Pasta e Fagiole
- SERVES
- 8
- COOK TIME
- 1 Hr 10 Min
Pasta e Fagiole is a traditional Italian soup that's a crowd-pleaser every time, so why wait 'til you go to an Italian restaurant to enjoy it? Now it's easier than ever to make at home.
What You'll Need
- 2 tablespoons olive oil
- 2 medium-sized onions, chopped
- 2 celery stalks, chopped
- 6 garlic cloves, minced
- 5 1/4 cups chicken broth
- 2 (20-ounce) cans cannellini beans, undrained
- 1 (14-1/2-ounce) can diced tomatoes, undrained
- 1/2 teaspoon salt
- 1 teaspoon black pepper
- 1 cup uncooked ditalini pasta (see Tip)

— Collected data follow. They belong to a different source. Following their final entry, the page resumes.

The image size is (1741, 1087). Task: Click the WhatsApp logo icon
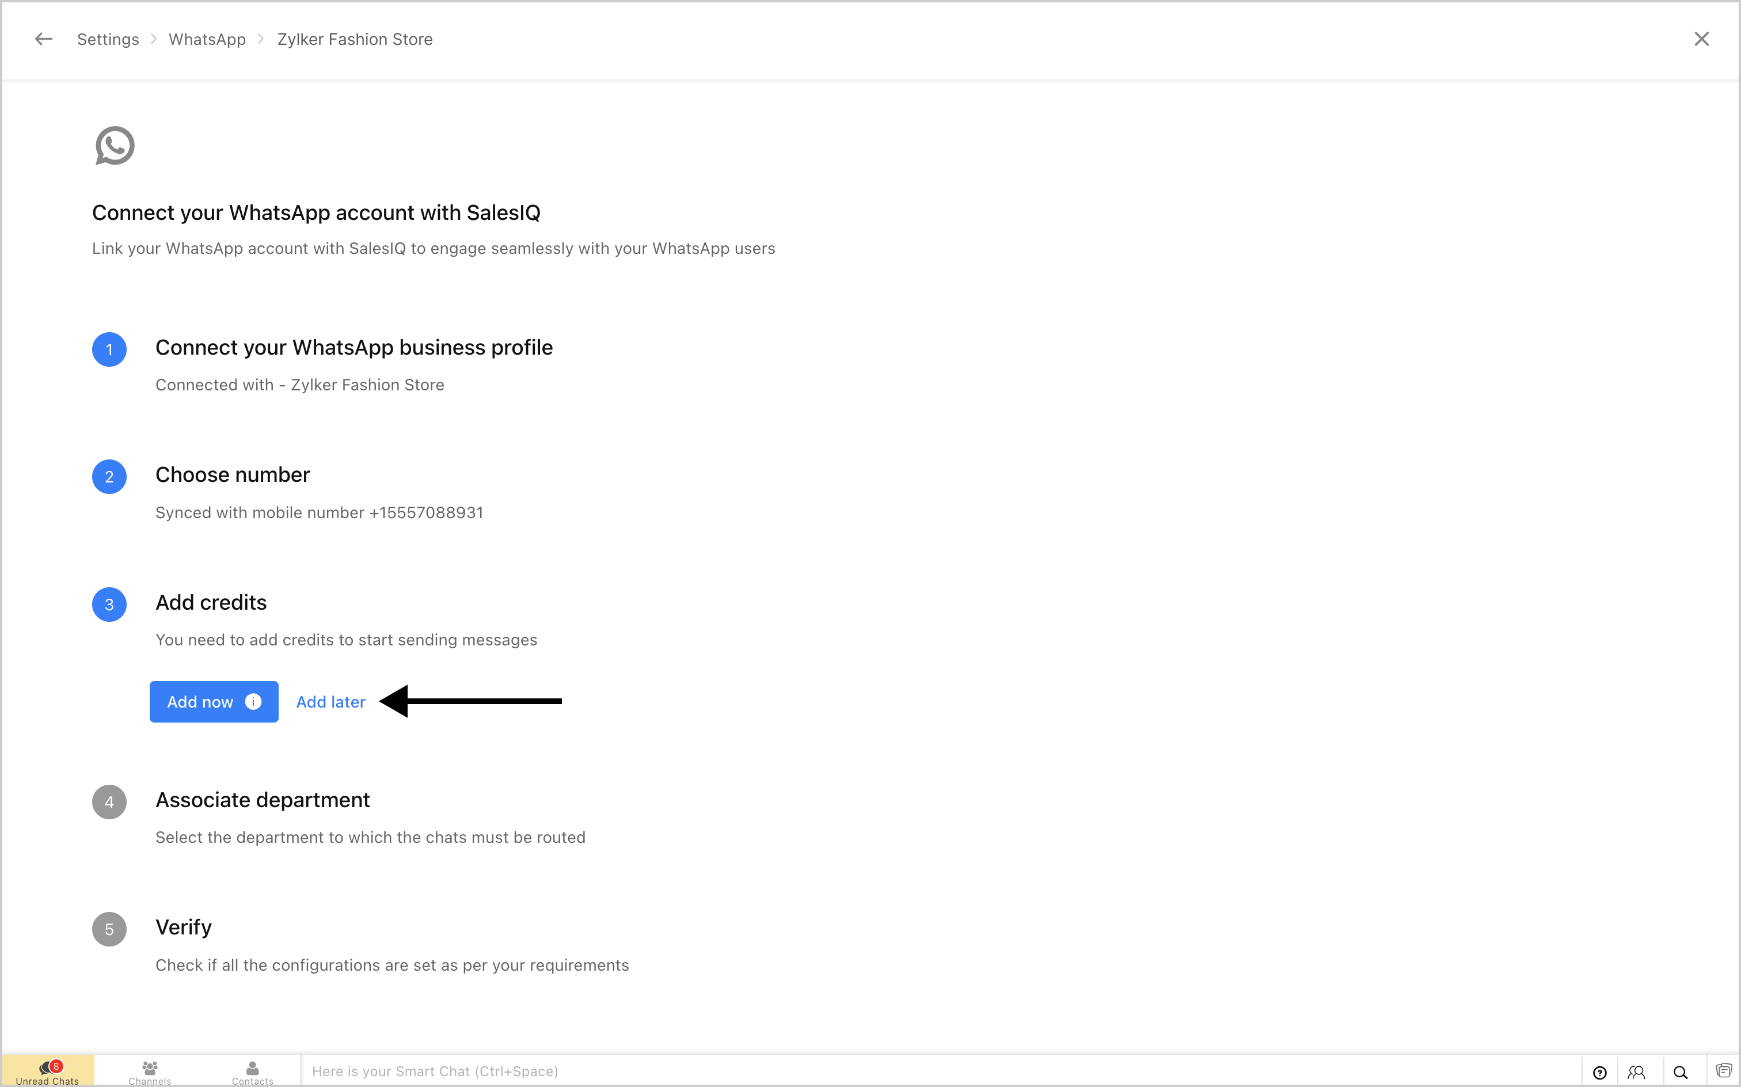pyautogui.click(x=115, y=146)
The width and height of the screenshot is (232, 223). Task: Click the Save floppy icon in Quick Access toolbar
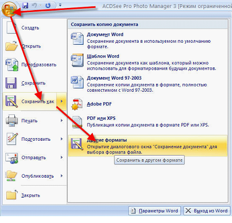25,5
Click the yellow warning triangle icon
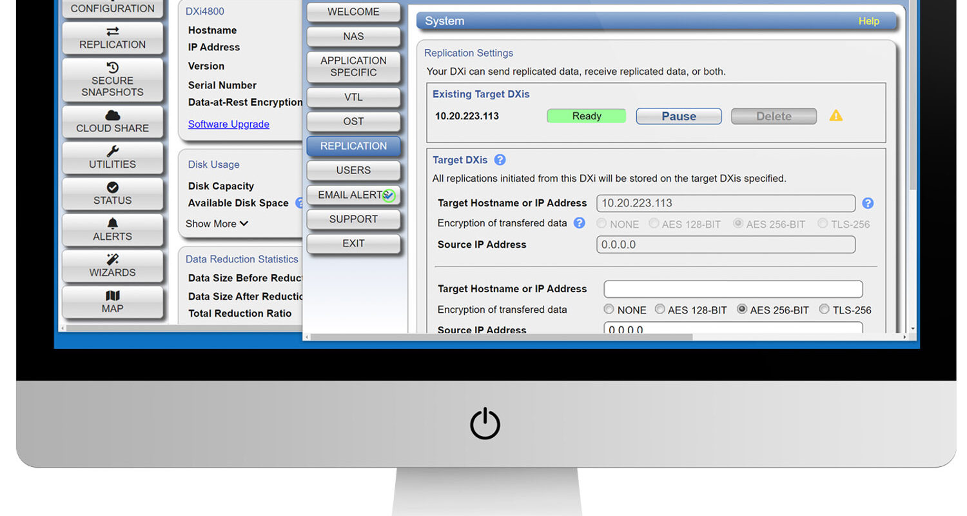The width and height of the screenshot is (967, 516). [x=835, y=116]
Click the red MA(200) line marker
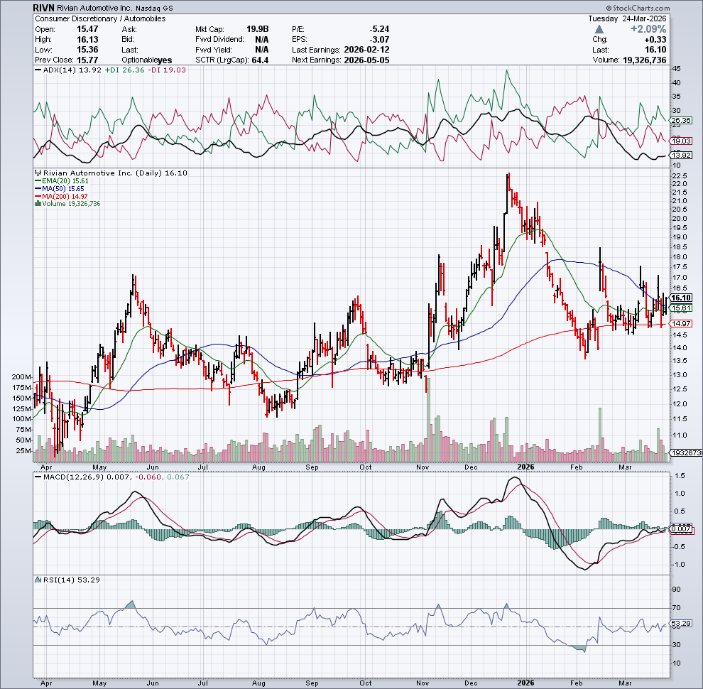703x689 pixels. click(37, 196)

- 1/2 cup chopped fresh parsley
What to Do
- In a large soup pot, heat oil over medium heat and saute onions, celery, and garlic for about 10 minutes, or until onions are tender.
- Stir in chicken broth, 1 can cannellini beans, the tomatoes, salt, and pepper; cook 30 minutes, stirring occasionally.
- Meanwhile, cook and drain pasta according to package directions.
- Using a potato masher, gently mash beans and tomatoes in soup pot. Add remaining can of beans, the parsley, and cooked pasta. Reduce heat to low and simmer 30 minutes, stirring occasionally.
Notes
- Ditalini is small, tube-shaped pasta that's perfect in here, but any other type of small pasta can be used.
- For easy Italian recipes you will make again and again, we've compiled this collection of 35 No-Fail Italian Favorites, Plus 7 Classic Sauces you can make at home!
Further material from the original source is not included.